Through a strange twist of fate, my boss from ksubi, George Gorrow, reached out while I was in the US and asked if I would work with him on a project he was acting as Creative Director on. I knocked him back a few times before he begged and assured me it would be something so unique I wouldn’t regret being involved. It ended up being the launch event for will.i.am’s sustainable initiative with The Coca-Cola Company, EKOCYCLE. George empowered me to be his voice and to also use my own when it came to curating and executing. During the process, I worked closely with will.i.am’s business COO, who then offered me a job with will.
When I first started, I was responsible for producing will.i.am’s TRANS4M conference in Los Angeles. TRANS4M was an initiative of his i.am.angel Foundation which focuses on STEAM education (Science, Technology, Engineering, Art and Math). From there I worked across all of his other entrepreneurial projects on the business side of things. I was then appointed Director of Communications / Director of Integration for his AI tech start-up, where I led a lot of the marketing programs and partnerships with the likes of Kering and Gucci. I was officially employee number 3. There are now over 300 employees.

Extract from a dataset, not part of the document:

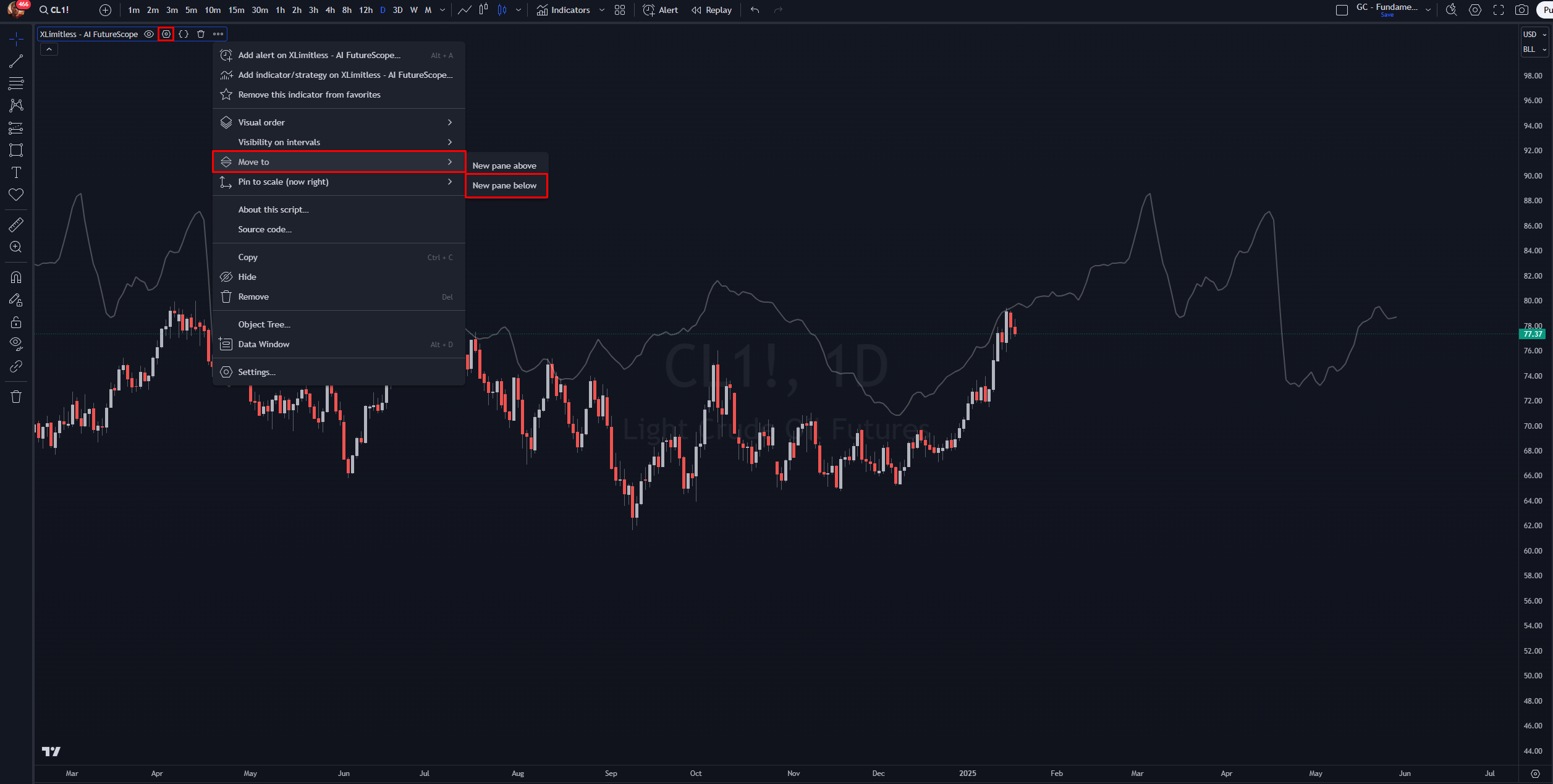Toggle hide all drawings eye icon
1553x784 pixels.
coord(16,344)
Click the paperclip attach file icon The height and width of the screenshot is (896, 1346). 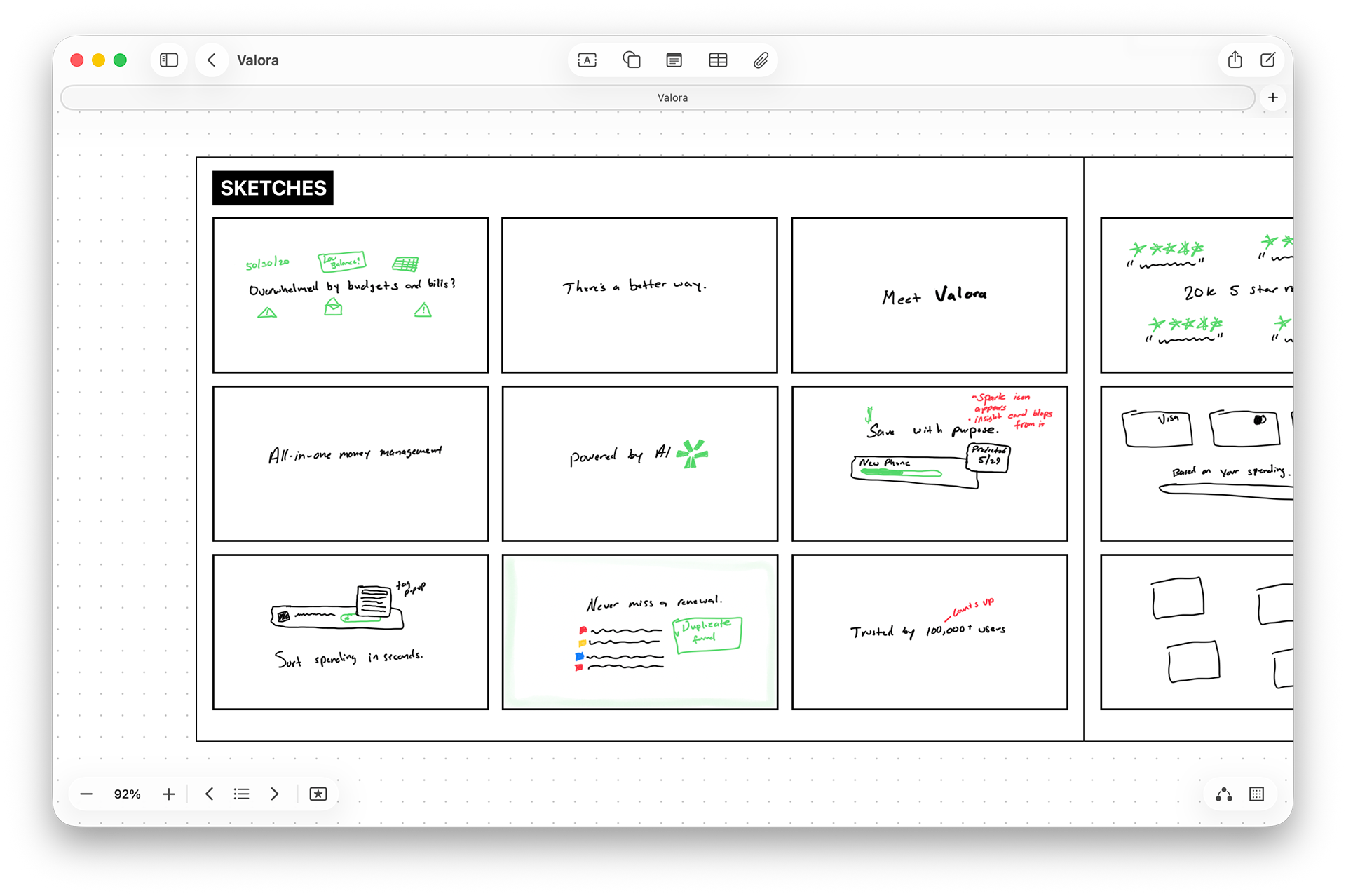[x=761, y=60]
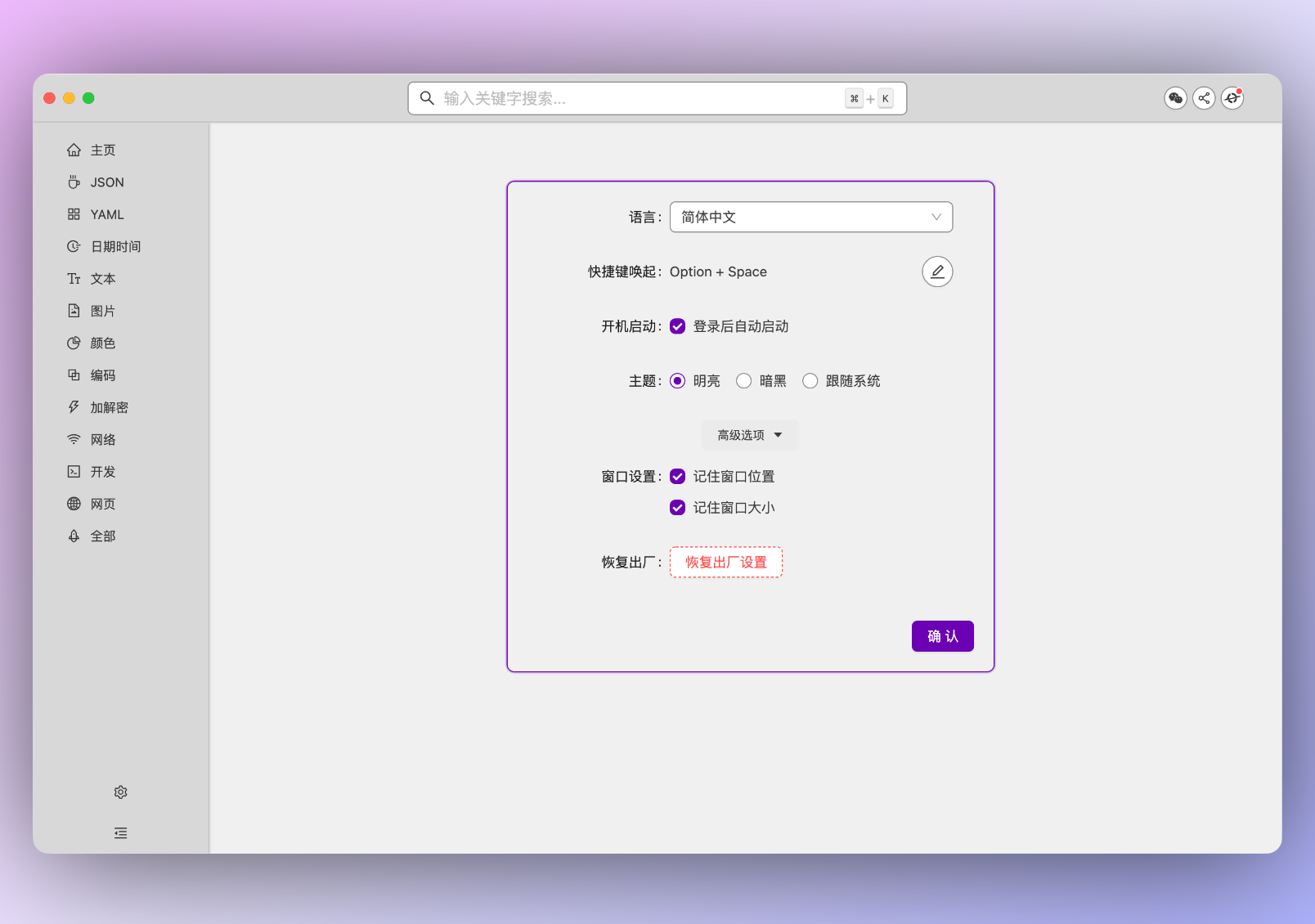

Most recently, I focused on building out his eyewear brand under his accessories division as a Managing Director / CEO. I am excited to take such a diverse range of experience to my next role which will similarly be spanning many industries.

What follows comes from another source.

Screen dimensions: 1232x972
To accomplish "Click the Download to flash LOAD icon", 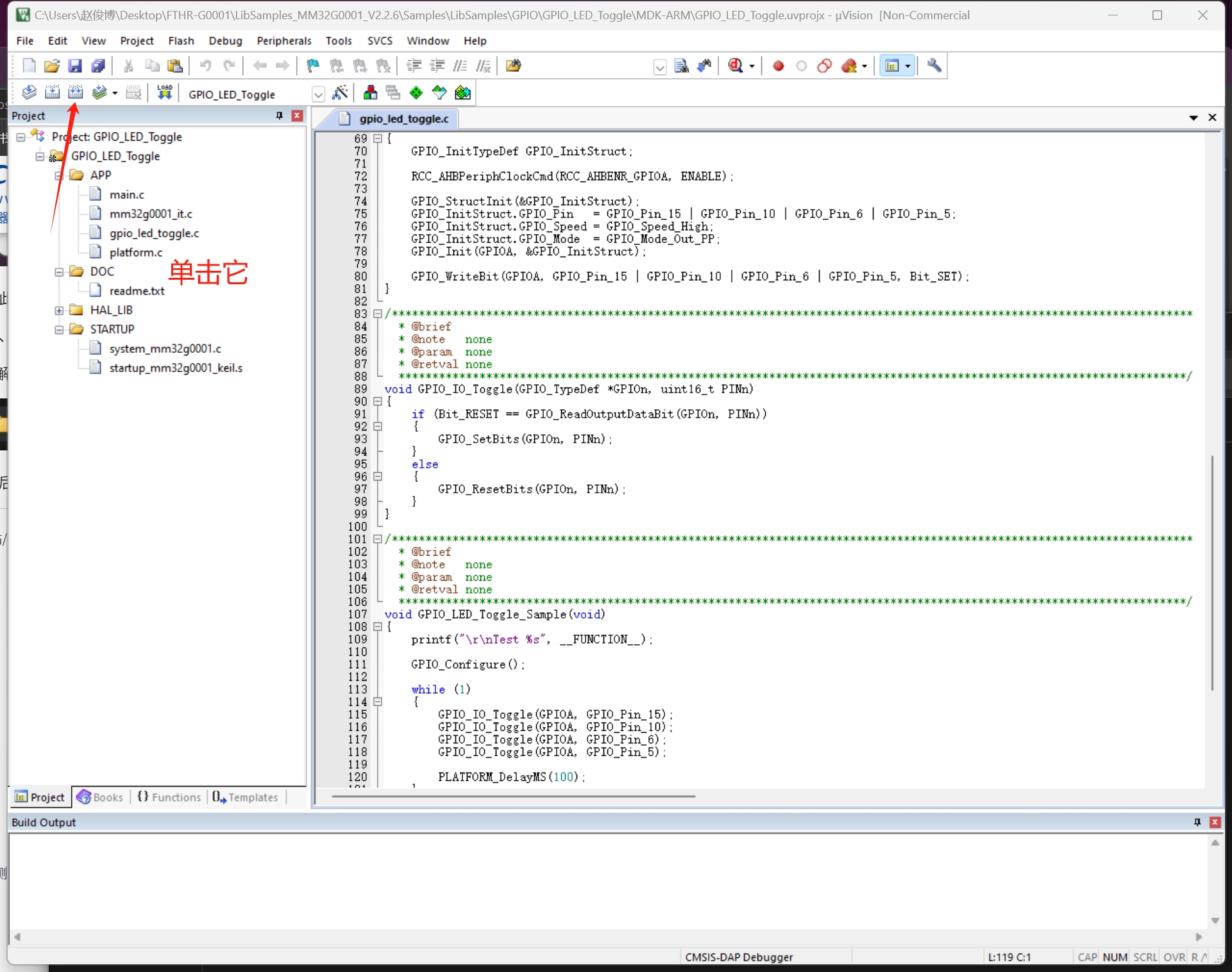I will click(x=165, y=93).
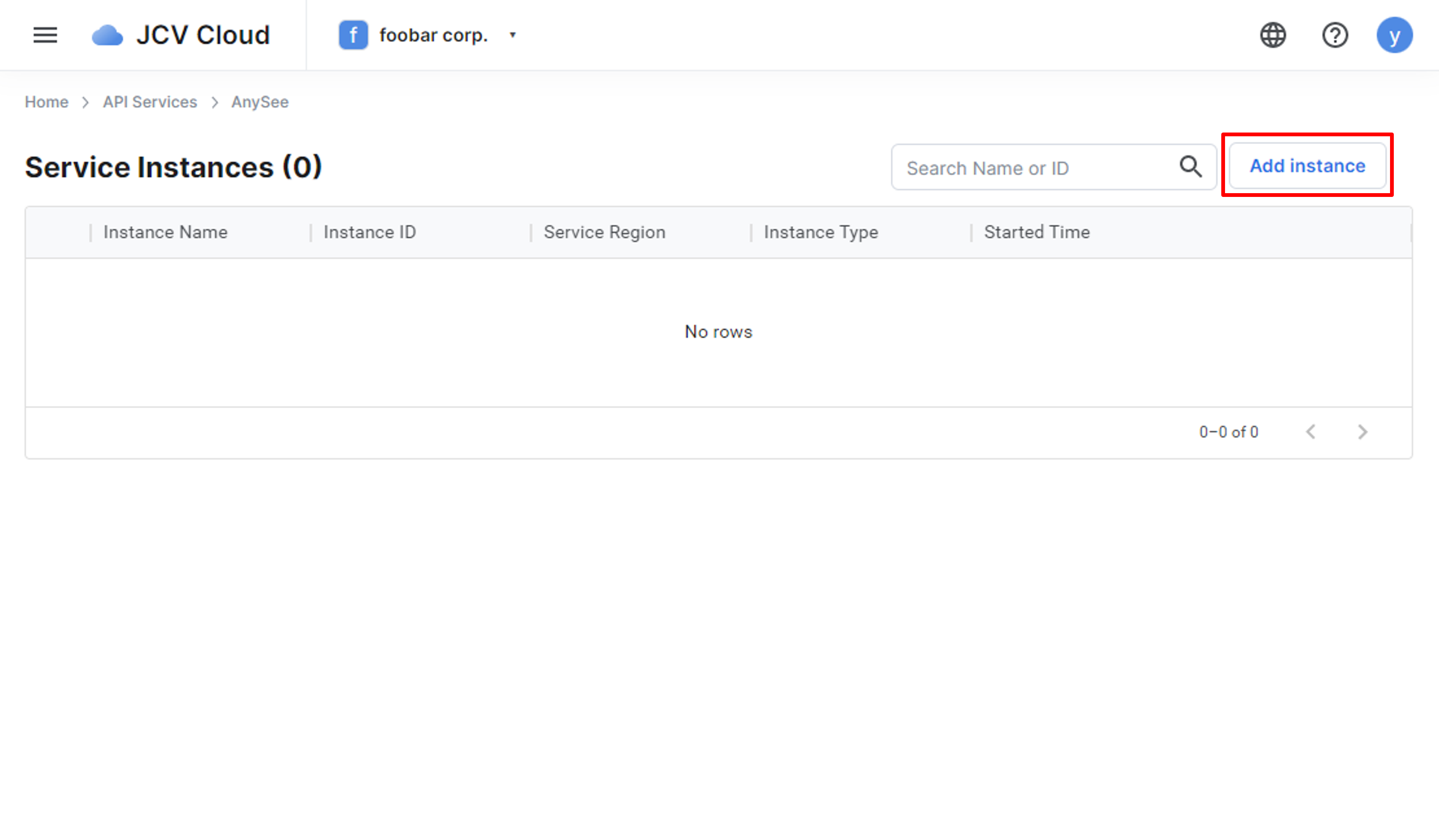
Task: Sort by Service Region column header
Action: click(604, 232)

ON A TYPICAL WORK DAY IN LA
A lot of WhatsApp! Lots of communication with different partners and time zones. LA is a different kind of work grind. Because of the irregular entertainment industry schedules, it is culturally a lot more flexible. But, because of this flexibility, there is no such thing as a typical work day. Work is just integrated with life (and driving). The spread out nature of the city also means fractured days if you’re traveling around for meetings.
The current and future creative generations aren’t bound by geography. Spanning cities and locations, having a global outlook – that is part of my own identity and what I believe makes me successful at what I do.
ON HOW TRAVEL AND NEW CULTURES SHAPE YOUR OUTLOOK
Travel and life in new cultures is the foundation of my profession. It is my job to speak multiple cultural languages and create meaning for brands. The current and future creative generations aren’t bound by geography. Spanning cities and locations, having a global outlook – that is part of my own identity and what I believe makes me successful at what I do. I get antsy and bored if I am in one city or country for too long at a time. It sounds ridiculous, but with my international group of creative friends, sometimes I catch myself not even registering what accent they have or what city or country we are in. It is just this one big melting pot.
ON SOMETHING UNIQUE TO LA’S CREATIVE CULTURE
The fact that there is no central hub creates creative pockets. Galleries therefore become a destination that create a sense of community. Also, the actual light here is unlike anywhere in the world. I really feel as if the perpetual sunshine and physical environment has an effect on the unique artistic output.
ON A FEW FAVORITE PLACES TO FIND INSPIRATION
The Frank Llloyd Wright ‘Hollyhock House’ in the Barnsdall Art Park. You can pay to go inside and tour the incredible home that was actually built and never lived in, or set up a picnic on the lawn outside and take in 360 views of Los Angeles.
Eames House in the Pacific Palisades. JF Chen and Galerie Half for design inspiration. The Huntington Botanical Gardens for a day in nature.
ON GOOD FOOD
Sunset Tower Hotel – part for the food but mostly for the vibe. Sushi Park, hidden in a strip mall in West Hollywood. MHZH in Silver Lake.
ON ONE THING TO DO IF YOU’RE PASSING THROUGH LA
Taking a drive around the Hollywood Hills / Mulholland Drive / out to Malibu on a sunny afternoon.
ON SOMETHING YOU NEED A FIX OF FROM AUSTRALIA IN AMERICA
Just coffee. I am a proud coffee snob and need it every single day. I love Blue Bottle and Bluestone Lane.